When we’re young, dumb, and don’t know any better, games are common. We’re still figuring out what we want and what we can get away with. But as we get older and live with the heartbreak from past experiences, maybe there’s more to it than that. We carry which prevents them from fully committing. Whenever they develop feelings for someone (or when someone tries to tie them down), they engage in the relationship but start feeling suffocated as emotional intimacy deepens. This triggers their instinct to push the other person away. There could be many reasons for this behavior, but it’s common enough that most people reading this will recognize this tendency as one of their own or something they’ve experienced in dating.

Now consider this situation from the other person’s point of view. Partner A pursued them and demonstrated interest through their actions, making Partner B feel desired and acknowledged. This validation is like a drug. They go on several dates, enjoy each other’s company, and may even become intimate. Then, suddenly, Partner A shuts down and begins to retreat. Naturally, Partner B takes it personally, especially since nothing significant happened to trigger such a drastic change. The more Partner A pulls away, the more Partner B feels compelled to chase them.

The thing is, they’re both afraid of the same thing: that they aren’t good enough.

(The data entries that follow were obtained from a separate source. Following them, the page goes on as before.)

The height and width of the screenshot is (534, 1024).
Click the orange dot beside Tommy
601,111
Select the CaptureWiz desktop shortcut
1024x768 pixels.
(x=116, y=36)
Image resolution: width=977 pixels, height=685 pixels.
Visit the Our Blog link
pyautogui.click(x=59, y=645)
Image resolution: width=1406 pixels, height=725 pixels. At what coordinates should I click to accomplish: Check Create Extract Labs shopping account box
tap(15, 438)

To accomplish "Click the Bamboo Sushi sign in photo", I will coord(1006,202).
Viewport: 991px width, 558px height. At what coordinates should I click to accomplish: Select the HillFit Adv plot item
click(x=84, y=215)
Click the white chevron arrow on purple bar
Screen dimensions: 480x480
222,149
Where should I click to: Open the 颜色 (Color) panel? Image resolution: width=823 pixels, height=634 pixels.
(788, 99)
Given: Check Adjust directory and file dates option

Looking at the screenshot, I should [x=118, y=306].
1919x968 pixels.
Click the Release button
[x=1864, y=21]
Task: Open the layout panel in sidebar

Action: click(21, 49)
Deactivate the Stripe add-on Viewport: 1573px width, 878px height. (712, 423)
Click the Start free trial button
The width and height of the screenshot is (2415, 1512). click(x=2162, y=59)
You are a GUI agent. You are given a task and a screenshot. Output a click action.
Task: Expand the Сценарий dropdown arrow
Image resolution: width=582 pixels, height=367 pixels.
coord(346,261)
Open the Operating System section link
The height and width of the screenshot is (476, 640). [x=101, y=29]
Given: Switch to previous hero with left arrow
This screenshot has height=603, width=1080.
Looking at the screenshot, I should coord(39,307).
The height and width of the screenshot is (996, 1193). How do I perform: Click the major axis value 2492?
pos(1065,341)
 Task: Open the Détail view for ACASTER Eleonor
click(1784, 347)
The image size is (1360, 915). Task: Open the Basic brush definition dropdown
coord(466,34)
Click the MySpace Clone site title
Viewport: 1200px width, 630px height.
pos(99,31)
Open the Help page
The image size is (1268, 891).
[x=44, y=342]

Partner A is too scared to let someone get close for fear of rejection, which they may disguise as not wanting to be tied down. Partner A’s rejection confirms Partner B’s greatest fears about being unlovable. Because Partner A is the one to withdraw, they appear to be the one with the power. But how powerful is someone who is too scared to pursue what they truly want in life? If Person A can keep sleeping around forever, never revealing their heart to anyone, maybe that feels safer and creates a false sense of control. They may even convince themselves that if they just find the right person, they can keep things surface level forever and never have to take responsibility for anyone else’s emotions, much less their own.

According to attachment theory, these two types of people are drawn to one another like moths to a flame. Though both people want to find love, they have different defense mechanisms stemming from their upbringing or past relationships. Maybe it’s as simple as that – some people play defense with their hearts while others play offense.

In our society, we equate emotional detachment with power. But if you’re all alone and craving genuine human connection, no number of one-night stands will fill that void inside of you. Please don’t mistake this for judgment – I would never judge someone for their chosen lifestyle as long as it’s what they really want and they are transparent with their partners. I just believe it’s a pattern that emerges as a response to pain, and breaking free from it can be challenging. When we try to avoid pain, we often perpetuate it for ourselves and hurt others in the process.

Power is a delicate dance, and no two individuals will ever wield it equally. We all have our own strengths, desires, and contributions to bring to a relationship. I have a feeling that the closer two people can come to balancing that power, the more successful and secure their relationship will be. Balanced power stems from both partners being equally vulnerable and putting in equal effort. It’s built on mutual trust.

For those of us who are single, there is much to gain by breaking old patterns and taking the biggest gamble of all – letting our guard down and allowing our authentic selves to be seen. If you’ve ever been in love, you understand why they call it “falling.” Control is an illusion, especially in love. It’s a game that cannot be mastered until you surrender.

*Just a quick note that extreme power imbalances such as relationships involving emotional or physical abuse, substance abuse, or coercion are not part of this discussion. If you or someone you know is involved in a dangerous or abusive relationship, please seek support through the National Domestic Violence Hotline at 800-799-7233.